- _WORK TO BE COMPLETED_
Show every line of the records below that contains the word "Task", reproducing each such line in full.

- _DATA SHOWN_

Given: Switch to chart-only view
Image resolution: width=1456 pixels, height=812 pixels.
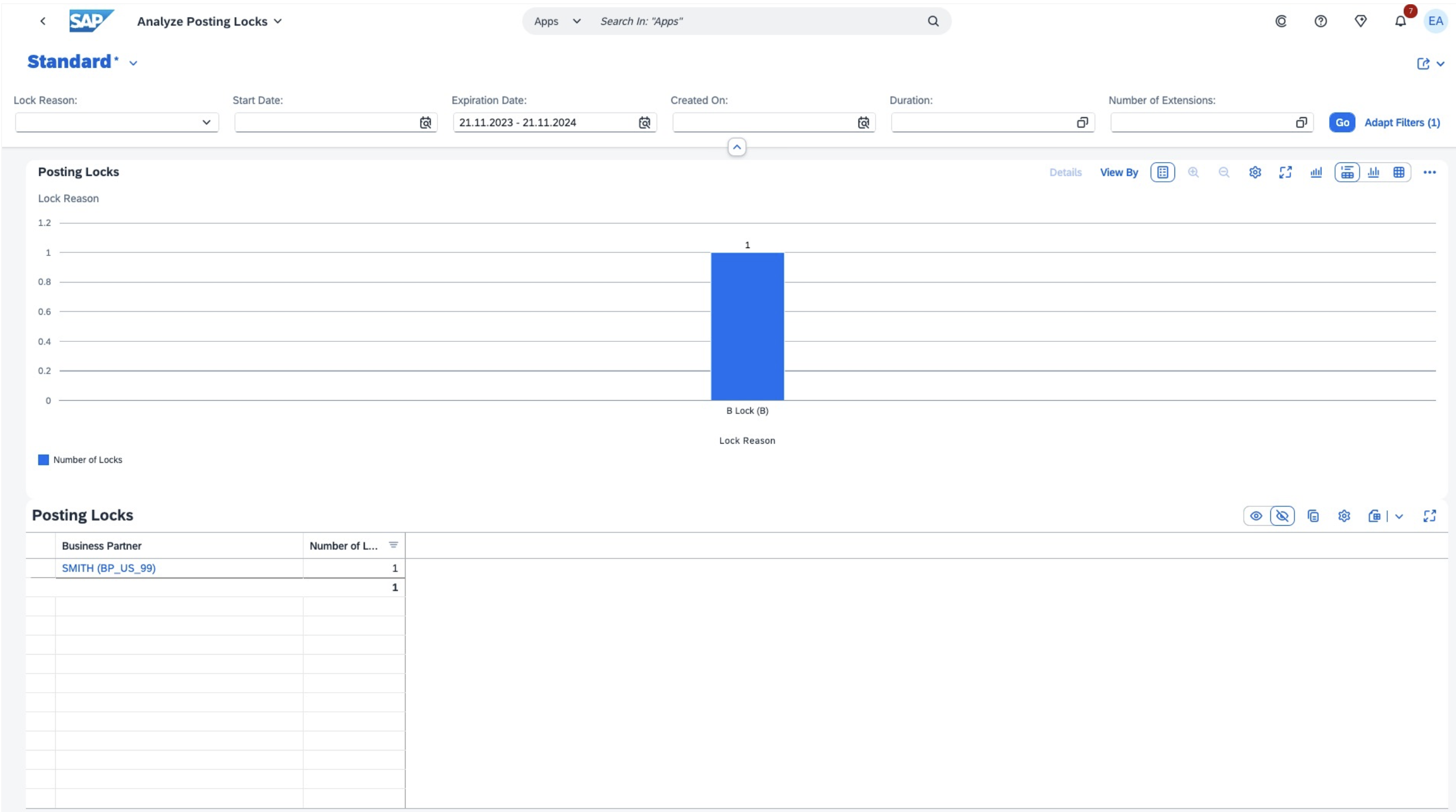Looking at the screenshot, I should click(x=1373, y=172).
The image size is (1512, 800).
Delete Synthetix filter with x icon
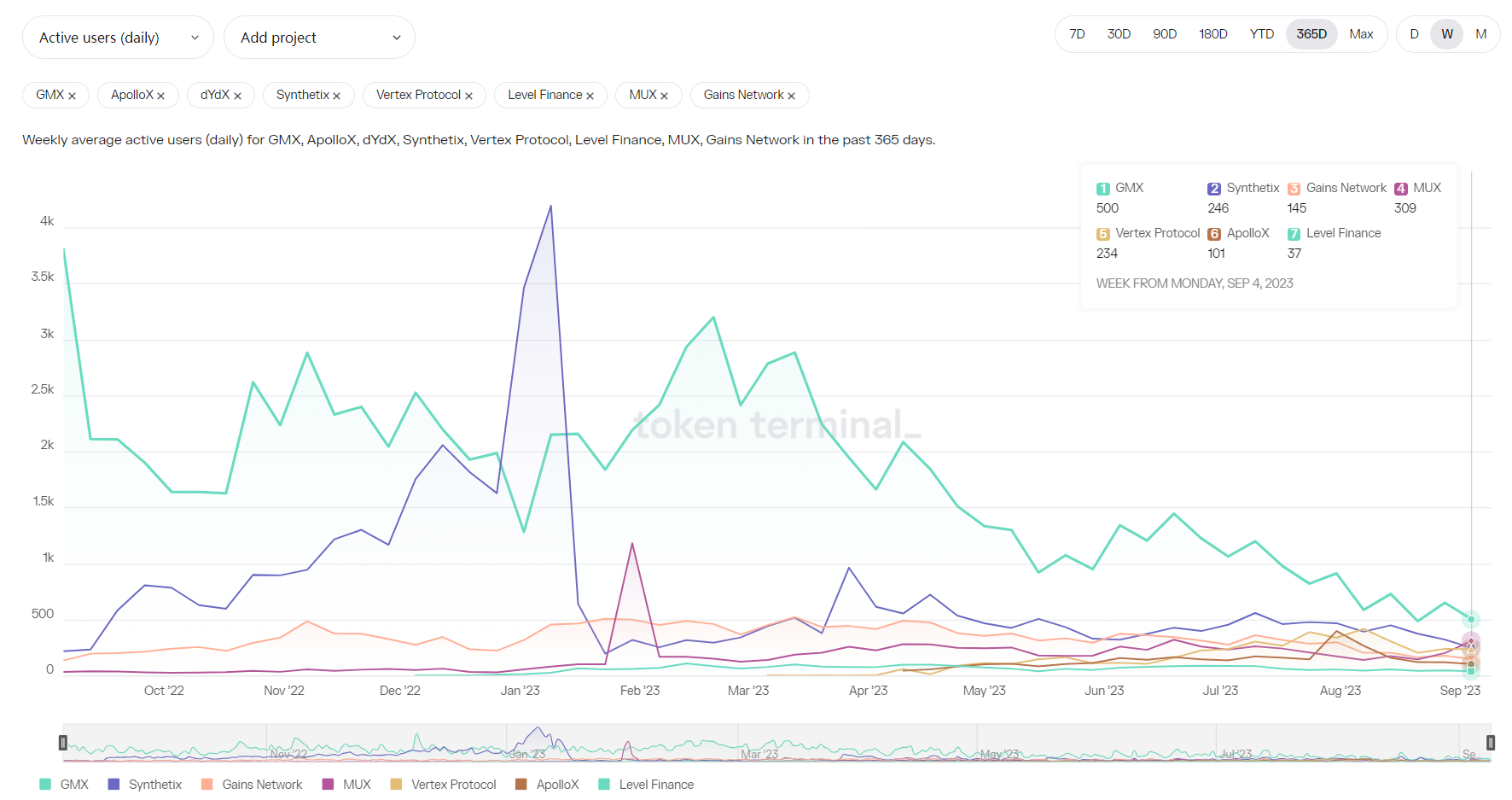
* * *
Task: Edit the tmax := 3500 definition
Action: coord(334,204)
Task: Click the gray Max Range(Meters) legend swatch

- _RESULT_
Task: Edit the tmax := 3500 definition
Task: Click the gray Max Range(Meters) legend swatch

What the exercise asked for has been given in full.